Asker Daniel Brejnrod:
Bioinformatics for discovery of microbiome variation

Date: 04-04-2017    Supervisor: Søren Johannes Sørensen

Sequencing based tools have revolutionized microbiology in recent years. Highthroughput DNA sequencing have allowed high-resolution studies on microbial life in many different environments and at unprecedented low cost. These culture-independent methods have helped discovery of novel bacteria in both the environment and human hosts that are not accessible through traditional means, and genome bioinformatics have allowed interrogation of their metabolic capabilities through novel tools of reconstructing genomes from short DNA sequencing reads. These new approaches to studying bacterial taxonomy and function enables hypothesis generation of how variation in microbial communities and functionality impacts interaction with their hosts and environments.

This thesis contributes new tools and improvements to existing ones to discover relevant variation in microbiomes. Finally, it explores the integration of various molecular methods to build hypotheses about the impact of a copper contaminated soil.
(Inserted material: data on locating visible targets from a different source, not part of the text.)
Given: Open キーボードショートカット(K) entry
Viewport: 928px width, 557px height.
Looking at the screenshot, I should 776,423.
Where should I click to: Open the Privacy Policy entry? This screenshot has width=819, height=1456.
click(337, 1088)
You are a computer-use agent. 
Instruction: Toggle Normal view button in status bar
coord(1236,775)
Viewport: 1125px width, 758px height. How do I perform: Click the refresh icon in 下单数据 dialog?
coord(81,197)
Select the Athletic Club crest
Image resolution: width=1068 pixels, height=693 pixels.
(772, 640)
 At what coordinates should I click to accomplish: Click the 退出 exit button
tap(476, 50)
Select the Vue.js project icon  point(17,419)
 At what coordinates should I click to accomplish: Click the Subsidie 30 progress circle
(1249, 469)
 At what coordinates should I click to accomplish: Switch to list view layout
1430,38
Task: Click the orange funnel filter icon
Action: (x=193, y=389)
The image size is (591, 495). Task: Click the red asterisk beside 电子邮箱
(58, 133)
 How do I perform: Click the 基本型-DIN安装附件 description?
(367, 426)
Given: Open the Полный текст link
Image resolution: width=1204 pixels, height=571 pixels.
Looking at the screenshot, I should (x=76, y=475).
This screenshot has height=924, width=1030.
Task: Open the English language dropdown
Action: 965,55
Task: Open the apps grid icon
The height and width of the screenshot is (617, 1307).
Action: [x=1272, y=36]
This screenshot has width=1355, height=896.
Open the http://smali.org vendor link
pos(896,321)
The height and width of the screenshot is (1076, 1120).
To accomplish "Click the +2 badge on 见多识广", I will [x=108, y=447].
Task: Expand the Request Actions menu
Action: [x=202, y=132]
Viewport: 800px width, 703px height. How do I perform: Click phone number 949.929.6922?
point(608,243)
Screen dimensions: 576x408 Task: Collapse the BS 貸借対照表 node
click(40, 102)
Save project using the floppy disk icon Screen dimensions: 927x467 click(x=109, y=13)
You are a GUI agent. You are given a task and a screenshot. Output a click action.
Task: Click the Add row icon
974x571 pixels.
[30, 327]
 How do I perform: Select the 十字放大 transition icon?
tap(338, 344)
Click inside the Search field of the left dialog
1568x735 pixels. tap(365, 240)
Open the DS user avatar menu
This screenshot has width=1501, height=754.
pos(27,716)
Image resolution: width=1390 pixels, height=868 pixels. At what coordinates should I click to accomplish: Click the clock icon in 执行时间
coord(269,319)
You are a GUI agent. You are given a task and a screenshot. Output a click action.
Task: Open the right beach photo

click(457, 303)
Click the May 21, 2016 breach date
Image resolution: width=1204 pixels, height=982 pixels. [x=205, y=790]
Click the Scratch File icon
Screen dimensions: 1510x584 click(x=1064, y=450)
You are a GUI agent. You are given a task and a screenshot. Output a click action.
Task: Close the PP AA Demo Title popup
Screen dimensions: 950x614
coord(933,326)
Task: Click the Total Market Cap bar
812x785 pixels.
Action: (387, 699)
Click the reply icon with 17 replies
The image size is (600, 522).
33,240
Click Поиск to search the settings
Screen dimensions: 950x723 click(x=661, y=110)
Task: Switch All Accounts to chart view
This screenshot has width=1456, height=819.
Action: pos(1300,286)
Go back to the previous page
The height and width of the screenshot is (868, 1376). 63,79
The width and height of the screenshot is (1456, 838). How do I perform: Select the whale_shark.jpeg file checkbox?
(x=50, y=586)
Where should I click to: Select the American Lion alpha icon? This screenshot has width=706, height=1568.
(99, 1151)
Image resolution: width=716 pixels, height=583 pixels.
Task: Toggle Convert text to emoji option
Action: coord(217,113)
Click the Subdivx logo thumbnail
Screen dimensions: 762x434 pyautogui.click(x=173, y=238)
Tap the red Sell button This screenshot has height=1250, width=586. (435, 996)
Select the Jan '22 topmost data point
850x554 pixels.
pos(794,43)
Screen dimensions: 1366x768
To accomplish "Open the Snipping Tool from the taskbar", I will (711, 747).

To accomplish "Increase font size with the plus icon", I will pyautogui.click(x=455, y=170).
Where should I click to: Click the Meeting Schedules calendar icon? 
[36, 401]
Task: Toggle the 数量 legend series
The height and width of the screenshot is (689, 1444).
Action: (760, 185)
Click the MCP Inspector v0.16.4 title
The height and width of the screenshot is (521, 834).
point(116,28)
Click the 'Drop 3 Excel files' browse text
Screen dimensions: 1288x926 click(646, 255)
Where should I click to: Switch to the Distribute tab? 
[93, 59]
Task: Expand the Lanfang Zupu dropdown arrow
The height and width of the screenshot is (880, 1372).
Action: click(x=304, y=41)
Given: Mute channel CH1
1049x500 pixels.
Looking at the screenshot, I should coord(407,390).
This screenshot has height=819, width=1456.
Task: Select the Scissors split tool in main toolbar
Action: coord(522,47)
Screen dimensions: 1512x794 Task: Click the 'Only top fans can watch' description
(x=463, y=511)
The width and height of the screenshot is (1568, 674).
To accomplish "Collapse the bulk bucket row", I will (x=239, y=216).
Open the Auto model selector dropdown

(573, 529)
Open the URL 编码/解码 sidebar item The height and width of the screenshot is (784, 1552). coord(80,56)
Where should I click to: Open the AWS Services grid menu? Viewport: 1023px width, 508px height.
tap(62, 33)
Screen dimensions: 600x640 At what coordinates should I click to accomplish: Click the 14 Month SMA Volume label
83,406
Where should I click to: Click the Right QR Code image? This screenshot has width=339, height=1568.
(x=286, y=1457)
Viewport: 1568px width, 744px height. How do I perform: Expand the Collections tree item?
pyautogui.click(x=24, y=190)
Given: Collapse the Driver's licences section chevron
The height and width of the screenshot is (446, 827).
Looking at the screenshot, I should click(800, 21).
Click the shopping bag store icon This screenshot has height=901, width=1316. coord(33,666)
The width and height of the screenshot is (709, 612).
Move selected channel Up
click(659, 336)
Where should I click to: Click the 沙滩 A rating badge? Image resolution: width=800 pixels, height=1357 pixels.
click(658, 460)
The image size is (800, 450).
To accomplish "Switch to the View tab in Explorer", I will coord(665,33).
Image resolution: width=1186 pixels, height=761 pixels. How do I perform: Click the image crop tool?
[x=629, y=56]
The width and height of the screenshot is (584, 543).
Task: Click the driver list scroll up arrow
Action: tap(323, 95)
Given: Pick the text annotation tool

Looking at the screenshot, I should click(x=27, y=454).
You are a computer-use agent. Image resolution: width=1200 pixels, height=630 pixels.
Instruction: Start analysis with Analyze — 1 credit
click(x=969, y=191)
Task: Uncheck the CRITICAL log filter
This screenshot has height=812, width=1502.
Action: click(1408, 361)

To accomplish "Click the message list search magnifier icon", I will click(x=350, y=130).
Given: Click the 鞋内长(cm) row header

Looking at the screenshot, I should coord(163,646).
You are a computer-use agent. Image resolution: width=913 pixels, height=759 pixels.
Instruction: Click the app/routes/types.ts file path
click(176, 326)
The introduction is a broad introduction to the field of microbiome research with a focus on the technologies that enable these discoveries and how some of the broader issues have related to this thesis particularly for considerations there was no space for in the papers. The main focus is on the bioinformatics, the processing of the data after it has been generated by the sequencing machines. However, some topics such as DNA extraction is touched upon as it have a big impact on downstream results.

Manuscript 1 ,“Large-scale benchmarking reveals false discoveries and count transformation sensitivity in 16S rRNA gene amplicon data analysis methods used in microbiome studies”, benchmarked the performance of a variety of popular statistical methods for discovering differentially abundant bacteria . between two conditions. The purpose is to assess the false discovery rate, recovery of truly differential abundant bacteria and the impact of beta diversity exploration strategies commonly used in microbiome research. We assess these differences by simulation and by making biological assumptions about the data, and conclude that researchers should be careful in their choice of methods, as it might lead to inflated rates of both type I and type II errors.

In Manuscript 2 a new software package is described that allows the exploration of microbial functionality that is found on mobile genetic elements. This exploration is done through annotation of metagenomic contigs and subsequent statistical discovery. Statistical validation of the approach is performed and two datasets are tested, the Hygum soil metagenomes and a public dataset of UC patients. A number of significant candidates are discovered and their feasibility is discussed in the context of available knowledge of the respective microbiomes.

Manuscripts 3 and 4 detail the exploration of a heavily copper-contaminated site in Hygum, Denmark. The site has been used for impregnating wood using CuSO4, and while it was shut down in 1924 it is still contaminated with a gradient of copper spanning 100- folds. “Coping with copper: legacy effect of copper on potential activity of soil bacteria following a century of exposure” uses RNA-based sequencing to study the active fraction of the microbioal community. It extends on past work on the soil by enumerating only the bacteria of the active fraction and defining functional response groups, groups that respond similarly to the copper concentrations. Manuscript 4 extends previous literature by using metagenomics sequencing and RNA sequencing of mRNA to characterize the functionality of the microbial community. Based on an assessment of catabolic diversity and expression of growth-related proteins we conclude that the copper contamination selects for K-strategists, and that they are likely infected with lytic phages that prey on the community.